Oct. 24 (UPI) -- Democratic presidential candidate Pete Buttigieg unveiled a plan Thursday to advance progress and stifle discrimination against women in the United States -- especially women of color and transgender females.
The South Bend, Ind., mayor said he plans to create a "gender and racially diverse Cabinet" and ensure at least half of all judicial nominations are women -- and cited the record number of women elected last year.
The plan, titled "Building Power: a Women's Agenda for the 21st Century," praises women-led movements in the United States that have ushered in a new era of awareness.
"Women are 51 percent of the U.S. population and nearly half the workforce," he wrote. "Their participation in the labor market over the past 50 years has sparked economic growth.
"But progress for women has come despite systemic, persistent sexism and racism that excludes women from economic, political, and social power."
The plan proposes closing the pay gap by requiring transparency and holding employers accountable for discrimination.
"And the pay gap only gets bigger as women advance in their careers," Buttigieg noted.
Buttigieg's plan would expand access to capital and fight discrimination by requiring lenders to disclose demographic information for loan applicants. He said he would also invest in female training for high-paying careers.

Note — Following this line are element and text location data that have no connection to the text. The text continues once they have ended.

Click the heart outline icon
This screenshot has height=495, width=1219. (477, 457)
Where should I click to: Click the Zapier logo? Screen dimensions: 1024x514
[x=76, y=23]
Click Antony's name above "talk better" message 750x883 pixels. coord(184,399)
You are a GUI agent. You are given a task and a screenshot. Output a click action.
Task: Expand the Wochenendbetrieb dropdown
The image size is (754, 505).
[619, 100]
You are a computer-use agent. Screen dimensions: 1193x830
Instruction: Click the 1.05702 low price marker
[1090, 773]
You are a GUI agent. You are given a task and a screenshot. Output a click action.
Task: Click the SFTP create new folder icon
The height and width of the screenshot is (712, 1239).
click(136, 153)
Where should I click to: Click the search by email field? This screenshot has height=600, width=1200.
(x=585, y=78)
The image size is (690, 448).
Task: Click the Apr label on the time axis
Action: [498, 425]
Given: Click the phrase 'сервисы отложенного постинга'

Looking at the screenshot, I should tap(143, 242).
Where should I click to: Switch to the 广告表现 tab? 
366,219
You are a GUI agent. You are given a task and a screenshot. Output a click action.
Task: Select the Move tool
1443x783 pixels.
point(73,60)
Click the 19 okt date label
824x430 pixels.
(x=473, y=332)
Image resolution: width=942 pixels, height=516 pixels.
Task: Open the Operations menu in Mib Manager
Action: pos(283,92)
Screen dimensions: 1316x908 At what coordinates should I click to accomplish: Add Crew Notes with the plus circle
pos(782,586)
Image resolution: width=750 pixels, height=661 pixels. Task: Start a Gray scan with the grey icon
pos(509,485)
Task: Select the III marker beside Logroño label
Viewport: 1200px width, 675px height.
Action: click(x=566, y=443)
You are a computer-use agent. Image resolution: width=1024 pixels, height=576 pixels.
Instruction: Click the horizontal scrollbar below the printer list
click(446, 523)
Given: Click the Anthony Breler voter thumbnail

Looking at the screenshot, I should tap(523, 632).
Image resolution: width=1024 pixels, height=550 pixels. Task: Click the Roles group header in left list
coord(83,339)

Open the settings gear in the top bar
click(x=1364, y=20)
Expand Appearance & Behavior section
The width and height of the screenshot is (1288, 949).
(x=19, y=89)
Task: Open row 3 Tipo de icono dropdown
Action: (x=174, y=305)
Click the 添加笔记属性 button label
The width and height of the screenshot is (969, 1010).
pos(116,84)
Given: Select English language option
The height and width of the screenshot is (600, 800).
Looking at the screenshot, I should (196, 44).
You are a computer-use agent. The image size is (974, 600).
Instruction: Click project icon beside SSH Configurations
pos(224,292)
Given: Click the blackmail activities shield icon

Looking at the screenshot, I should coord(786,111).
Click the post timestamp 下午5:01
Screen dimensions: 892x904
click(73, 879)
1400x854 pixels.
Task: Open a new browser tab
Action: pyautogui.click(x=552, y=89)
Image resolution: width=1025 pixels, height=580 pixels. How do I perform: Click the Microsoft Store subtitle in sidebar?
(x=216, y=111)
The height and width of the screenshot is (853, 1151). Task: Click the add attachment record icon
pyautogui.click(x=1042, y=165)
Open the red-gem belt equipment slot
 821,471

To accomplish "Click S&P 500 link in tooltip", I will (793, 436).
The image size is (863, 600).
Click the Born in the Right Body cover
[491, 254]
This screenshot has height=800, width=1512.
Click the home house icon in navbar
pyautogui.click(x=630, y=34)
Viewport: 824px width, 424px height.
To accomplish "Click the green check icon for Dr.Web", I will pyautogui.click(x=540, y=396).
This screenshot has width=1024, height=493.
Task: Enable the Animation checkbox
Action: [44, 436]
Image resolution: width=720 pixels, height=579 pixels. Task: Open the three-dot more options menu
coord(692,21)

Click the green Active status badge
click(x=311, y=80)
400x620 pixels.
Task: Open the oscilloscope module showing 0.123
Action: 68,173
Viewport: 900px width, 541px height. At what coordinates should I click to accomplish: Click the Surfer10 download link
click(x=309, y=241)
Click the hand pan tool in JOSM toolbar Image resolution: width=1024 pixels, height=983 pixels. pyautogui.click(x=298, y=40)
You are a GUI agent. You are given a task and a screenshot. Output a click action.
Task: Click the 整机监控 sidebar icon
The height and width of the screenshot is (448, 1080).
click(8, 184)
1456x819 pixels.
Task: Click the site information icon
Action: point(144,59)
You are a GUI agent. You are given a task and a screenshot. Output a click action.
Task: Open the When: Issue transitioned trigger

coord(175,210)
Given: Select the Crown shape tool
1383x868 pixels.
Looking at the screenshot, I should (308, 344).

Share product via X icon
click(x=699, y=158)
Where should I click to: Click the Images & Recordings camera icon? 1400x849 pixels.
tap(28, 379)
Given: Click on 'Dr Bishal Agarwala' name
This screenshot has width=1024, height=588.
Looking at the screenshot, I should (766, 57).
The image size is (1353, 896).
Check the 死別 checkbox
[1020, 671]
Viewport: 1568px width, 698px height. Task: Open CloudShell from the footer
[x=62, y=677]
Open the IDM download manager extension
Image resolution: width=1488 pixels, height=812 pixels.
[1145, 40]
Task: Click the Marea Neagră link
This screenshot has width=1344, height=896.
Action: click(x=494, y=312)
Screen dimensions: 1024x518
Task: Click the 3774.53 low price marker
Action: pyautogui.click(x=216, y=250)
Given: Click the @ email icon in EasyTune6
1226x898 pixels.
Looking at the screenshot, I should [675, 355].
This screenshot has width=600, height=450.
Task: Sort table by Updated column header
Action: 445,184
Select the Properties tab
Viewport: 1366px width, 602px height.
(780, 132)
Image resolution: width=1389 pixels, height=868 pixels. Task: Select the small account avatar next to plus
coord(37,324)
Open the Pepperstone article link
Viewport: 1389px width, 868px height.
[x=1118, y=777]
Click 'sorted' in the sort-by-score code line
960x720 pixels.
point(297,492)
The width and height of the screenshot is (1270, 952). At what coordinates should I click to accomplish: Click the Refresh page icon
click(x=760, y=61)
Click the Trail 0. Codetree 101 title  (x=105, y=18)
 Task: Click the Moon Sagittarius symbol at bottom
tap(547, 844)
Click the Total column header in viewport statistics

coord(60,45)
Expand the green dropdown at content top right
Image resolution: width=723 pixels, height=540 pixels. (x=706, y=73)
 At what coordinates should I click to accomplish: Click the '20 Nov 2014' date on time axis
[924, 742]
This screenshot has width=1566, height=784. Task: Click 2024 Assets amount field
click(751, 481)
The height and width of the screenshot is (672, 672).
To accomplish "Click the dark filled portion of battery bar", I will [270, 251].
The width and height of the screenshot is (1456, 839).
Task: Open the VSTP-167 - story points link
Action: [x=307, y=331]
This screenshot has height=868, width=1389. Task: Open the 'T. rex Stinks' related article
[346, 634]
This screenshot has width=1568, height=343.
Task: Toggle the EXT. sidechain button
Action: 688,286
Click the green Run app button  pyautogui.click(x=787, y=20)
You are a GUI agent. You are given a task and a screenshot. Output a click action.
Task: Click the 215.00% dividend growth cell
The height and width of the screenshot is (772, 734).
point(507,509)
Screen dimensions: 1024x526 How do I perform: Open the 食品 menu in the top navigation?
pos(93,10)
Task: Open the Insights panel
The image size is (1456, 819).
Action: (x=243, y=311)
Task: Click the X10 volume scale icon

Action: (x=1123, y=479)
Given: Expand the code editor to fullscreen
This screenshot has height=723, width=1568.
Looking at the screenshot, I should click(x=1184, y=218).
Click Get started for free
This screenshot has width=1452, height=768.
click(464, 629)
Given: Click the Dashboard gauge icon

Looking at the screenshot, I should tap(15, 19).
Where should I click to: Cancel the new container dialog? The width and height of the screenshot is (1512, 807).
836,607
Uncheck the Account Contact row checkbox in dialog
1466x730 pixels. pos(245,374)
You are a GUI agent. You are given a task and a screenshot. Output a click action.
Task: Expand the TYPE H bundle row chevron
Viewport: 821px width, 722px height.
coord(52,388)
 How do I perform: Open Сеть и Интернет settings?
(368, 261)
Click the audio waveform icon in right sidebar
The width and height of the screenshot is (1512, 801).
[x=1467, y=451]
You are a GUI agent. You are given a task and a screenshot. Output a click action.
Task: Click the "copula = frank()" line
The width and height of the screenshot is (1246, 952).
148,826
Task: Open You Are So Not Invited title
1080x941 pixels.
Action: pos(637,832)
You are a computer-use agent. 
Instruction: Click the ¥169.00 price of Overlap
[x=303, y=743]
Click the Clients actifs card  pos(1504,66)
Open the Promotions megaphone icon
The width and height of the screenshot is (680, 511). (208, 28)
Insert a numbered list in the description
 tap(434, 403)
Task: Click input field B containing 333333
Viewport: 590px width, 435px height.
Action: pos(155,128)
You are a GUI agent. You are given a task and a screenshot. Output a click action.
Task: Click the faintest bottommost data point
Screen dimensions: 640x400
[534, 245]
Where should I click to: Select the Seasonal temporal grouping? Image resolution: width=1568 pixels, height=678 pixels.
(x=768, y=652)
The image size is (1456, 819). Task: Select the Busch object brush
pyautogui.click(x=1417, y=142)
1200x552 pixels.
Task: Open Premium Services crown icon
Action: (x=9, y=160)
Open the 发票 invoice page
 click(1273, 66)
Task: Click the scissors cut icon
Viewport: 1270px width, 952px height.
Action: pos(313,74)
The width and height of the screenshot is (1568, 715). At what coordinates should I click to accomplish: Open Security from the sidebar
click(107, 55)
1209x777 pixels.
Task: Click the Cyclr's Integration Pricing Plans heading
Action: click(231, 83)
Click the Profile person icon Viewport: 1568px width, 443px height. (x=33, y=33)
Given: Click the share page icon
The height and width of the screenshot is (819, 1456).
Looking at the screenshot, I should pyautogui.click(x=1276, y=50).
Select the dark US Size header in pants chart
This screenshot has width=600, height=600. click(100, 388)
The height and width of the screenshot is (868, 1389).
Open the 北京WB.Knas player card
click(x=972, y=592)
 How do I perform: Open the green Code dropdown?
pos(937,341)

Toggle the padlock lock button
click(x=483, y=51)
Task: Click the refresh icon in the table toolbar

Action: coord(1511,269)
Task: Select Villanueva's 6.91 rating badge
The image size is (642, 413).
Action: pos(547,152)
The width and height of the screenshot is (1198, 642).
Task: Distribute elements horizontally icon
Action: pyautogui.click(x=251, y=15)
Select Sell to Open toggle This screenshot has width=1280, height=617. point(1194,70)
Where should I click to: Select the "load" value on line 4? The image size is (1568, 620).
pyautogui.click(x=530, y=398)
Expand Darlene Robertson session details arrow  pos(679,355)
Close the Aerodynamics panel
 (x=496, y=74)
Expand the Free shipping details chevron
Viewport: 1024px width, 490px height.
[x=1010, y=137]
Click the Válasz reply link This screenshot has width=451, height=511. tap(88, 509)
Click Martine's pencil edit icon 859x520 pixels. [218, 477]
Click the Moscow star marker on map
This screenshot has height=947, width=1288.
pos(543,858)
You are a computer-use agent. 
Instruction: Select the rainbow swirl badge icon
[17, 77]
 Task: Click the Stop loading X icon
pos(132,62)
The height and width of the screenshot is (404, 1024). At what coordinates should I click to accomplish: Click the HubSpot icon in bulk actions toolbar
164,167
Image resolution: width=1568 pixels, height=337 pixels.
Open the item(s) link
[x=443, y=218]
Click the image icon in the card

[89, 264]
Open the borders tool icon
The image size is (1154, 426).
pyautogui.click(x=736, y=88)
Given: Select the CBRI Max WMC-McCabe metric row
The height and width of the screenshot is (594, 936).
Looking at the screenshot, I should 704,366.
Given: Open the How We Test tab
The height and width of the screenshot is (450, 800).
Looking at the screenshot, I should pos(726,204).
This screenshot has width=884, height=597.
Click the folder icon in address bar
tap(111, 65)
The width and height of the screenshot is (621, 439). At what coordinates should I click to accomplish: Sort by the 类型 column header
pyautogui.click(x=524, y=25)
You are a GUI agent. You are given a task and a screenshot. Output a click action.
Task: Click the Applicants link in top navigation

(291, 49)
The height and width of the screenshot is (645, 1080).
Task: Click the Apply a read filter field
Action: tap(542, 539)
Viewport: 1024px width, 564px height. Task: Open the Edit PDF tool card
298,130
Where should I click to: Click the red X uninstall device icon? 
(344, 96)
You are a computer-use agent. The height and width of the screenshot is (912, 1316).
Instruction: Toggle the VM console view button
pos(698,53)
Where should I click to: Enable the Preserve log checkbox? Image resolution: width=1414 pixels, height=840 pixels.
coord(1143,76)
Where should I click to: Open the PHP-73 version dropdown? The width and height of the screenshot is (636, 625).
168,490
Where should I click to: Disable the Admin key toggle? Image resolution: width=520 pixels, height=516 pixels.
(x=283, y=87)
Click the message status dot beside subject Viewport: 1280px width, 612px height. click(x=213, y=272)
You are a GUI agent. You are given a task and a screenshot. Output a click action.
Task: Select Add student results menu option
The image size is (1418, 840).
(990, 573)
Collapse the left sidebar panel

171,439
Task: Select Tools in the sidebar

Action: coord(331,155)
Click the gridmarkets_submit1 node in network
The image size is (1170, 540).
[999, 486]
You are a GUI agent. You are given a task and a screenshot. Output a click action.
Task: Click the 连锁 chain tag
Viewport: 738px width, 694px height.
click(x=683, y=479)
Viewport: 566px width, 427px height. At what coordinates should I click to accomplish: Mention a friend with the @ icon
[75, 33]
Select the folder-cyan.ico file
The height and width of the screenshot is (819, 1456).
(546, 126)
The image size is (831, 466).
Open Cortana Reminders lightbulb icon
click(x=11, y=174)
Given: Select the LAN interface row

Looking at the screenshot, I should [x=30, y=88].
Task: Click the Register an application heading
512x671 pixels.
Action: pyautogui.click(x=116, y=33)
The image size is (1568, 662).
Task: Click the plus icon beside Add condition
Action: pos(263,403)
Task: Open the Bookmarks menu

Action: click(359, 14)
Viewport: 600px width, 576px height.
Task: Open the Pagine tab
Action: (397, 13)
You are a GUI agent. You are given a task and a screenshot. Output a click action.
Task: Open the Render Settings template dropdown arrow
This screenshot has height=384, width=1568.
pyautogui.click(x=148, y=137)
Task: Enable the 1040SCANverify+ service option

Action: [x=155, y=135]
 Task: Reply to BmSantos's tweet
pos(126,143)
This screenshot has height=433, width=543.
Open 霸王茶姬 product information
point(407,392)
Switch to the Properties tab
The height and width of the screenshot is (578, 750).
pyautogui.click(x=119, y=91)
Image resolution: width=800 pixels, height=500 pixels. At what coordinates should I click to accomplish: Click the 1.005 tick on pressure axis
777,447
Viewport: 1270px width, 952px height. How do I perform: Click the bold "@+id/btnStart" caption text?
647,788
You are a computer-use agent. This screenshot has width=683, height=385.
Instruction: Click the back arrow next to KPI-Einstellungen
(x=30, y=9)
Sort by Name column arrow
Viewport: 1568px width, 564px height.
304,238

The candidate's plan also condemns workplace discrimination with a substantial investment -- $10 billion.
Buttigieg said his administration would reauthorize the Violence Against Women Act, double funding for the Equal Employment Opportunity Commission, endorse the National Domestic Workers Bill of Rights and pass the Pregnant Workers Fairness Act. On the issue of abortion, Buttgieg says it's a constitutional right that will be protected.
Other pledges include ensuring 12 weeks of paid family and medical leave, a $15 federal minimum wage within five years and benefits for unpaid caregivers.
"Women's freedom can't depend on Washington; it can only come from systematically building women's power in our economy, our political system, and in every part of our society," the plan states.
"Oppression is not a setback to push through - - it's a system to be torn down," he wrote in an op-ed Thursday. "Racist and sexist policies were put in place intentionally -- often the result of policies enacted within living memory -- and we must be equally intentional about dismantling them."